BRIEF
Please write out all the data that follows exactly, without the pictures.
⟨
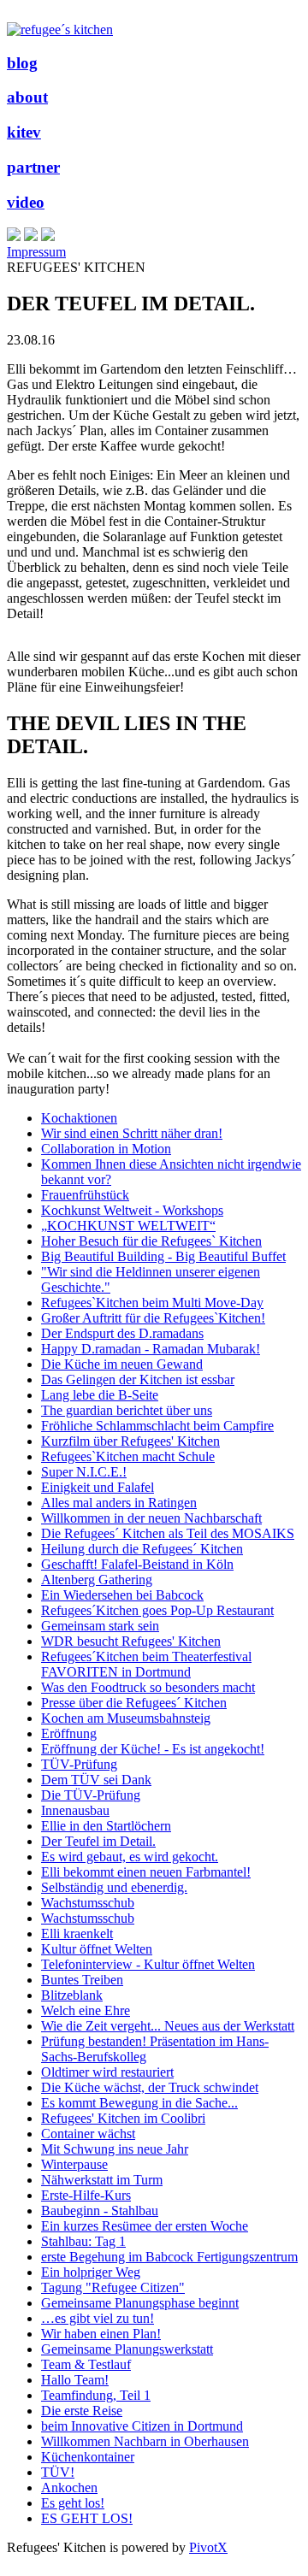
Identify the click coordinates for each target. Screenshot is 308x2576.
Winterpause (74, 2164)
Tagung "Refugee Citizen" (113, 2287)
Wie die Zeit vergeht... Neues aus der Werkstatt (167, 2026)
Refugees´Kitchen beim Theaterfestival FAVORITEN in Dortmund (146, 1664)
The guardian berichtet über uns (126, 1410)
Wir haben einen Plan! (101, 2333)
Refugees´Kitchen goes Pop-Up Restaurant (157, 1610)
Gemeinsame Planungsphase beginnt (140, 2303)
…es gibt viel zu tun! (97, 2318)
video (25, 202)
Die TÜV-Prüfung (90, 1795)
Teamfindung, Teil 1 (96, 2395)
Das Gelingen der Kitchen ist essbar (137, 1379)
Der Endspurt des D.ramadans (122, 1333)
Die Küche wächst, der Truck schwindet (149, 2087)
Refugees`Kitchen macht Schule (128, 1456)
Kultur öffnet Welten (96, 1949)
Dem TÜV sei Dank (96, 1779)
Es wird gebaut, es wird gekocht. (129, 1856)
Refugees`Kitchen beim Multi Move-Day (152, 1302)
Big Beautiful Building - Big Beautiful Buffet (163, 1256)
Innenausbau (75, 1810)
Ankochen (69, 2487)
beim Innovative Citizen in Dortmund (142, 2426)
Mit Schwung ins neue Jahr (114, 2149)
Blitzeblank (72, 1995)
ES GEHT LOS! (87, 2518)
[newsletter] (48, 236)
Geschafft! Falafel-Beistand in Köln (137, 1564)
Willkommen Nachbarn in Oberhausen (145, 2441)
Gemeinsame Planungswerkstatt (127, 2349)
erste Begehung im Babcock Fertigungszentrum (169, 2256)
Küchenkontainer (87, 2456)
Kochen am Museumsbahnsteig (125, 1718)
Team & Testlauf (86, 2364)
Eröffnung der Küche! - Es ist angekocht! (152, 1749)
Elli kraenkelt (77, 1933)
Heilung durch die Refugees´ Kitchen (142, 1548)
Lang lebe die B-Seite (99, 1395)
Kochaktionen (79, 1118)
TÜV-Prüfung (79, 1764)
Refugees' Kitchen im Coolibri (123, 2118)
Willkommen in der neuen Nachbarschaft (151, 1518)
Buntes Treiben (82, 1979)
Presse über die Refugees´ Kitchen (134, 1702)
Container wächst (88, 2133)
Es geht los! (72, 2503)
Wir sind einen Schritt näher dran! (131, 1133)
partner (33, 167)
⟩
EXERCISE SOLUTION
Identify the click coordinates for each target. Screenshot is 308x2576.
Winterpause (74, 2164)
Tagung "Refugee Citizen" (113, 2287)
Wie die Zeit vergeht... Neues aus der Werkstatt (167, 2026)
Refugees´Kitchen beim Theaterfestival FAVORITEN in Dortmund (146, 1664)
The guardian berichtet über uns (126, 1410)
Wir haben einen Plan! (101, 2333)
Refugees´Kitchen goes Pop-Up Restaurant (157, 1610)
Gemeinsame Planungsphase beginnt (140, 2303)
…es gibt viel zu tun! (97, 2318)
video (25, 202)
Die TÜV-Prüfung (90, 1795)
Teamfindung, Teil 1 (96, 2395)
Das Gelingen der Kitchen ist essbar (137, 1379)
Der Endspurt des D.ramadans (122, 1333)
Die Küche wächst, der Truck schwindet (149, 2087)
Refugees`Kitchen macht Schule (128, 1456)
Kultur öffnet Welten (96, 1949)
Dem TÜV sei Dank (96, 1779)
Es wird gebaut, es wird gekocht. (129, 1856)
Refugees`Kitchen beim Multi Move-Day (152, 1302)
Big Beautiful Building - Big Beautiful Buffet (163, 1256)
Innenausbau (75, 1810)
Ankochen (69, 2487)
beim Innovative Citizen in Dortmund (142, 2426)
Mit Schwung ins neue Jahr (114, 2149)
Blitzeblank (72, 1995)
ES GEHT LOS! (87, 2518)
[newsletter] (48, 236)
Geschafft! Falafel-Beistand in Köln (137, 1564)
Willkommen Nachbarn in Oberhausen (145, 2441)
Gemeinsame Planungswerkstatt (127, 2349)
erste Begehung im Babcock Fertigungszentrum (169, 2256)
Küchenkontainer (87, 2456)
Kochen am Museumsbahnsteig (125, 1718)
Team & Testlauf (86, 2364)
Eröffnung der Küche! - Es ist angekocht! (152, 1749)
Elli kraenkelt (77, 1933)
Heilung durch die Refugees´ Kitchen (142, 1548)
Lang lebe die B-Seite (99, 1395)
Kochaktionen (79, 1118)
TÜV-Prüfung (79, 1764)
Refugees' Kitchen im Coolibri (123, 2118)
Willkommen in der neuen Nachbarschaft (151, 1518)
Buntes Treiben (82, 1979)
Presse über die Refugees´ Kitchen (134, 1702)
Container wächst (88, 2133)
Es geht los! (72, 2503)
Wir sind einen Schritt näher dran! (131, 1133)
partner (33, 167)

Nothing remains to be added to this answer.